Just two months into a relationship, still dating really (though he had been 'fast forwarding' a lot, I got pregnant. I had taken morning after pill, and at 38, and worried I wouldn't have another child, decided it must be ' meant to be,'
This man promised he would be the best father a Nd look after us all (I have DD 16)
From when we found out, his behavior changed. He was delighted, all he ever wanted. He became controlling talking over me and for me in front of doctors, sulking when I didn't want him in the room for vaginal exam.
He wanted constant contact, and went overboard with gift buying and everything focused around the baby. Told everyone he knew (I was 4 weeks) despite knowing to wait and talking about moving into my house, where we would live etc.
The next few weeks until 7 weeks were shaky, there was a risk of ectopic so hAd to keep going for scans until saw heartbeat at 7 weeks. His constant neediness became an issue...so on the one hand going overboard buying presents and future planning, on the other hand telling me I wasn't grateful, if I just did xyz we would be ok, there wouldn't be any problems... I started to worry re his behaviour.
The last three weeks have been hell, in addition to day and night nausea and tiredness, this behaviour has escalated, it's been constant stress and each time he initiates some 'issue or problem ' I have apparently done, it's been when I've been at my weakest. It is predominantly related to my not being grateful, saying thank you, having bad manners etc. he accuses me of lying when I haven't... All my body tenses up, as he is incessant and bullying, and when I ask him to stop or leave me alone or wait to talk until we are calm he refuses to stop until he gets the resolution he wants. He can't see that there is a pattern to the behaviour and won't acknowledge his part in it or the stress it is causing. He just says that if I just did what he needed then we wouldn't have a problem. He wants to go to couple counseling but I am scared to go with him.
I have tried to finish the relationship three times and each time he has guilt tripped me into staying. He says he won't be apart from his baby, and threatened me if I took his baby away. Another escalation this weekend and again I laid there crying wondering what have I got myself into, I will never be free of him. I am scared of what he will do. He says I behave like a C*unt to his friends and treat him badly, each time when I stand up for myself. I am a really calm person but end up screaming at him as I feel so violated by the things he says that I know I haven't done.
The midwive said they can put a plan in place so I feel safe if I leave he relationship but carry on with the pregnancy. I have just confided in close family and friends and they Are worried And say I should abort to not have him in my life. I fear he will make my life hell as a mother. I'm 11 weeks and scan next week. I never believed I would consider this, I am so scared of going through with it and scared for the future for my daughter, the baby and I if I don't.

§ Data provided

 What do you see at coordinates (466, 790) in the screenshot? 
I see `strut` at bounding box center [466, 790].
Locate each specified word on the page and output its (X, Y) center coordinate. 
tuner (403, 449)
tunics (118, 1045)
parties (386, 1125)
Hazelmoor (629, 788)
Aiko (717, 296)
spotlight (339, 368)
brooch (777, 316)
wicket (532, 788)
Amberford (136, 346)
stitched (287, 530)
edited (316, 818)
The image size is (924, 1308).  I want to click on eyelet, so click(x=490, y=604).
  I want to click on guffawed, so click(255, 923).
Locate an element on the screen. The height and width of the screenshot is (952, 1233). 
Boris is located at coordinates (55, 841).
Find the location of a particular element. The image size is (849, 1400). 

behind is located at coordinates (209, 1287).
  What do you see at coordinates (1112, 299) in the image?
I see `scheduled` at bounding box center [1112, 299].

§ Your objective
Rewrite the pregnancy post from "Just two months" up to and including "have DD 16)", replacing "father" with "parent".

§ Written response
Just two months into a relationship, still dating really (though he had been 'fast forwarding' a lot, I got pregnant. I had taken morning after pill, and at 38, and worried I wouldn't have another child, decided it must be ' meant to be,'
This man promised he would be the best parent a Nd look after us all (I have DD 16)